(ACTIVITY) Switch "screenshot" to "image" in the entries between the line holding "Describe the element" and the line holding "at that location.", inclusive. Reproduce only those lines with everything else unchanged, and leave the pictures out.

Top of EXTRACTED INFORMATION

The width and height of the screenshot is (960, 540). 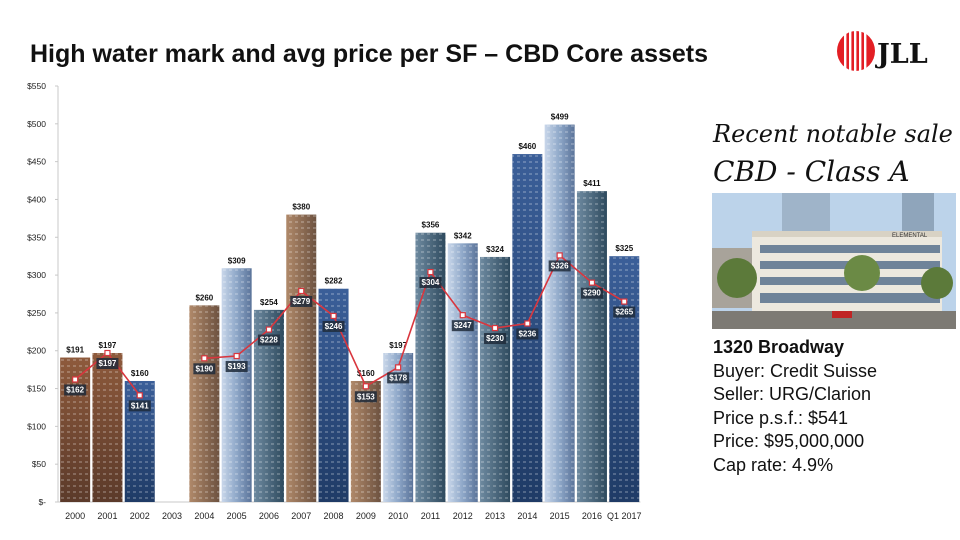 I want to click on y-tick-label: $200, so click(x=36, y=351).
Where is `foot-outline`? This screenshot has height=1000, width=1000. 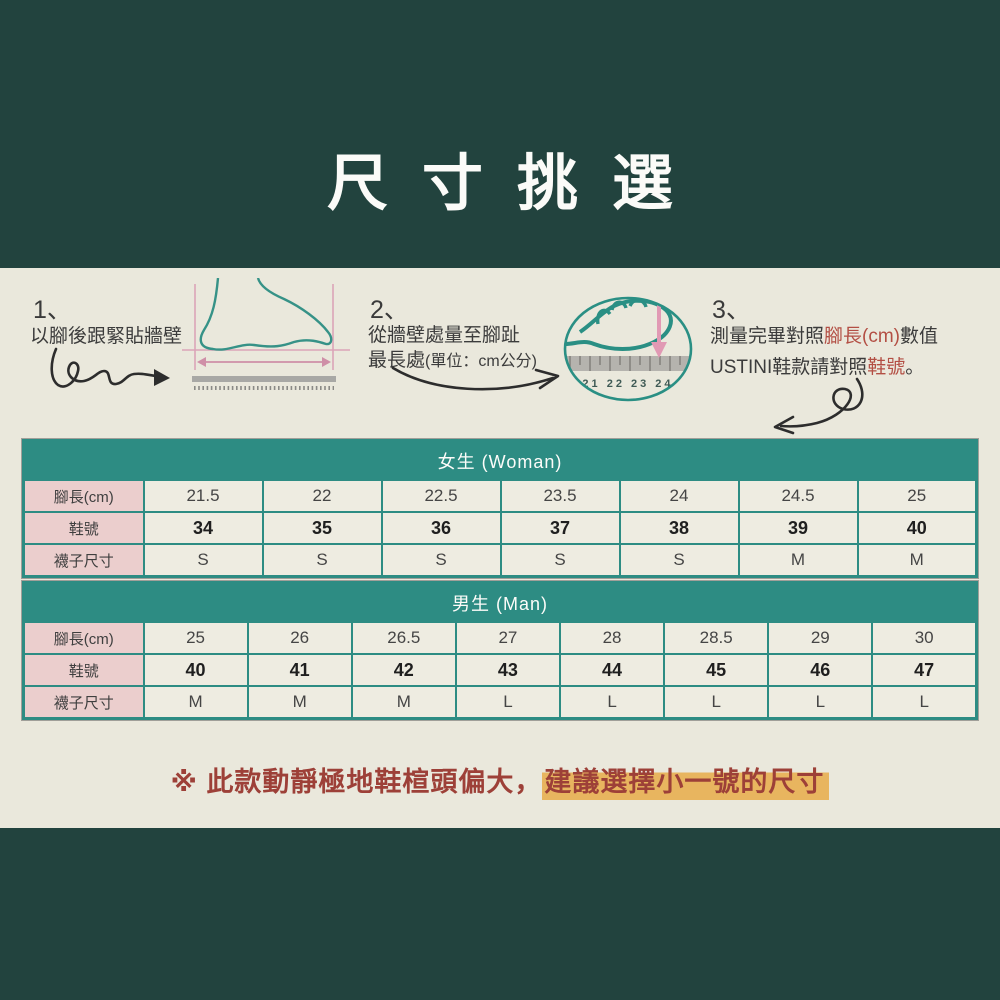
foot-outline is located at coordinates (266, 314).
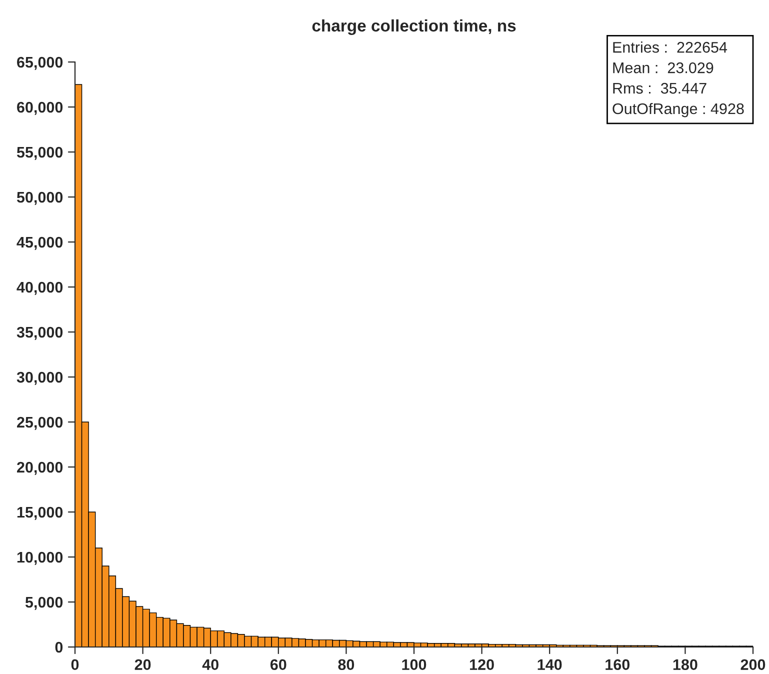 The height and width of the screenshot is (674, 769). I want to click on y-tick-label: 30,000, so click(40, 378).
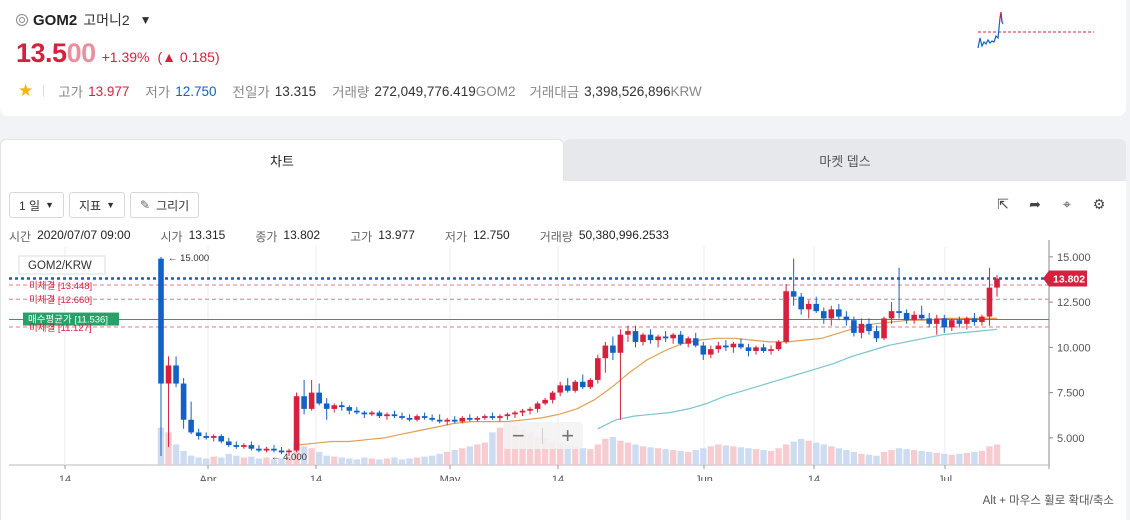  I want to click on favorite-star-icon: ★, so click(26, 90).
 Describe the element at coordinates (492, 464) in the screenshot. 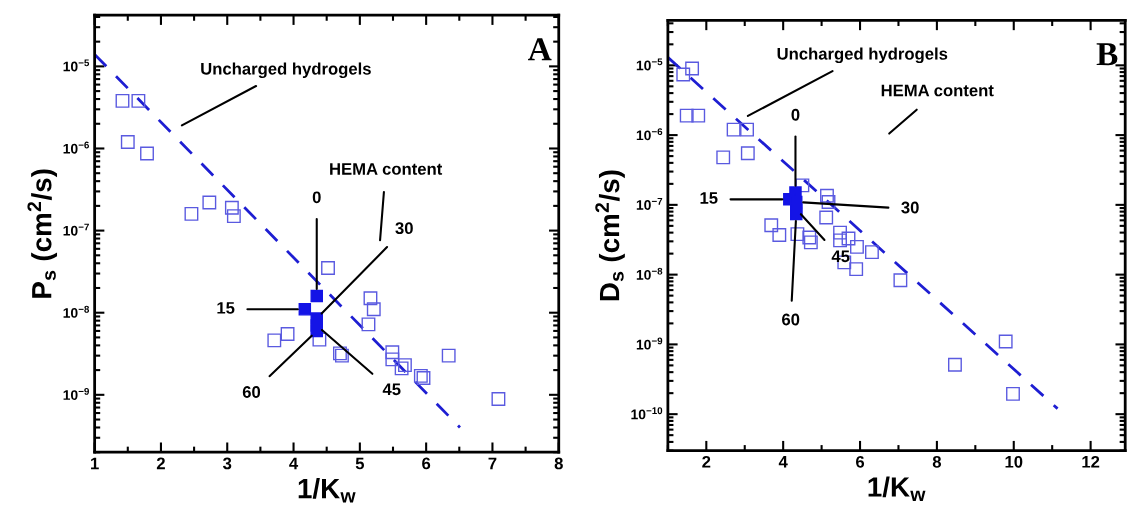

I see `x-tick-label: 7` at that location.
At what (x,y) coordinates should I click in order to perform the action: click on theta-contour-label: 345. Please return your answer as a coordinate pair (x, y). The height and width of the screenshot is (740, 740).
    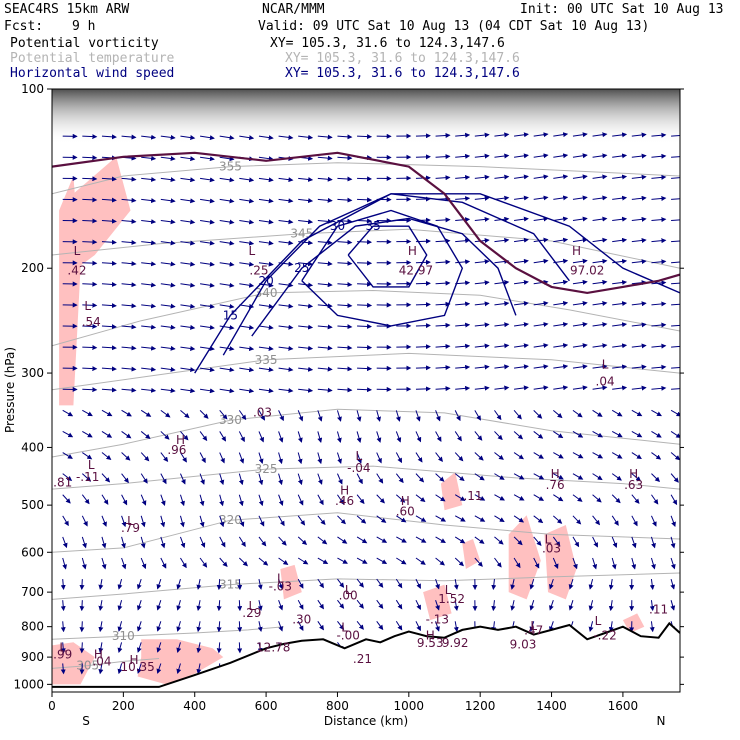
    Looking at the image, I should click on (302, 234).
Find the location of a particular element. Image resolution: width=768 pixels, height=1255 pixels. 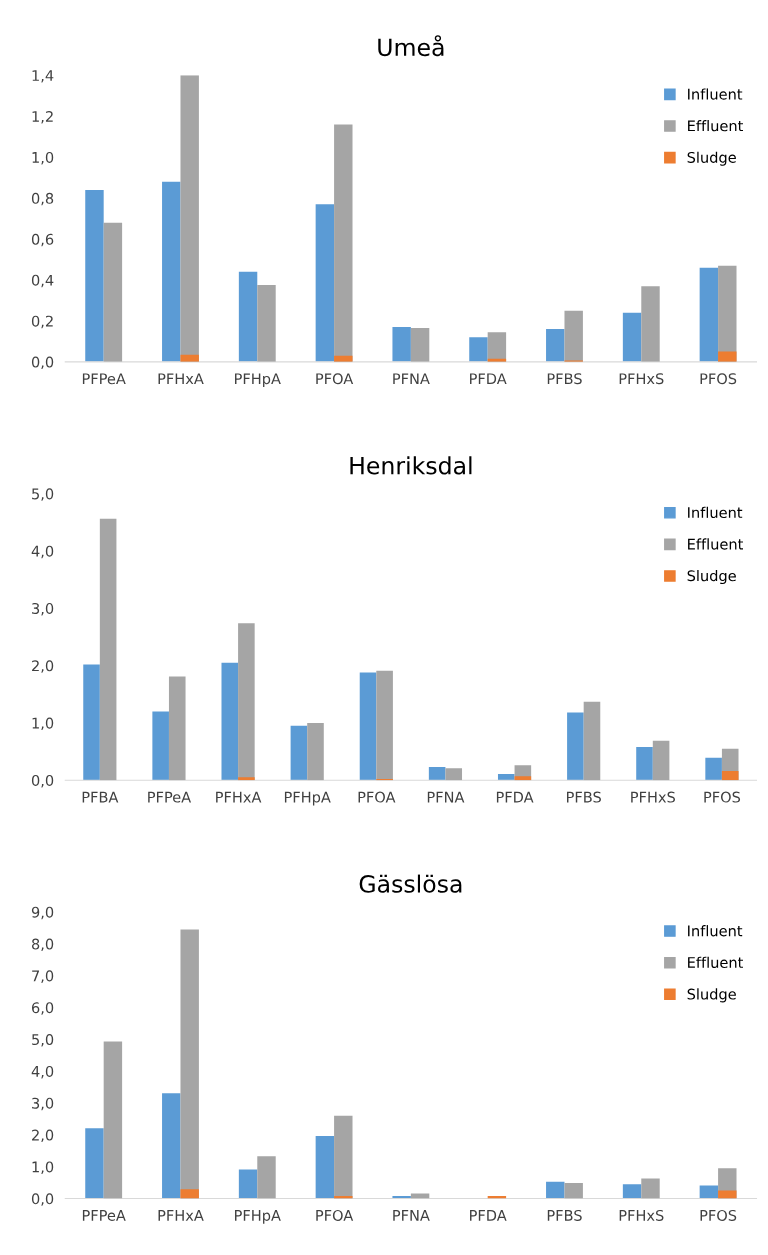

y-tick-label: 6,0 is located at coordinates (43, 1008).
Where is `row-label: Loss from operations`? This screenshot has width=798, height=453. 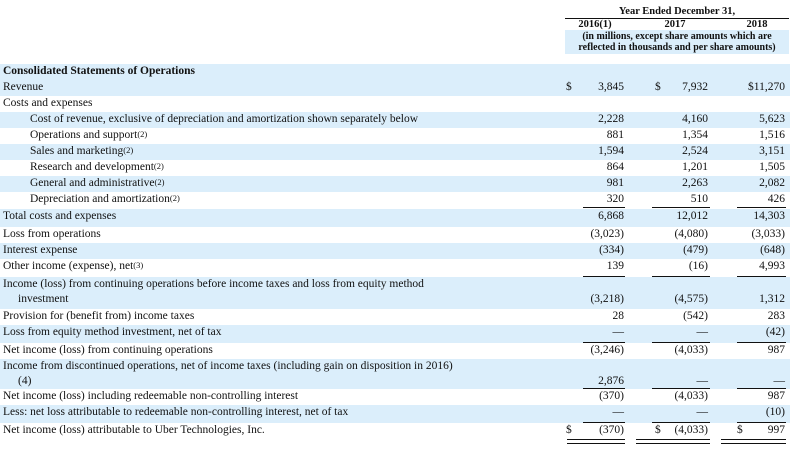 row-label: Loss from operations is located at coordinates (52, 234).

Bottom of EXTRACTED INFORMATION

(RESULT OF THIS TASK)
 Describe the element at coordinates (492, 464) in the image. 

I see `x-tick-label: 7` at that location.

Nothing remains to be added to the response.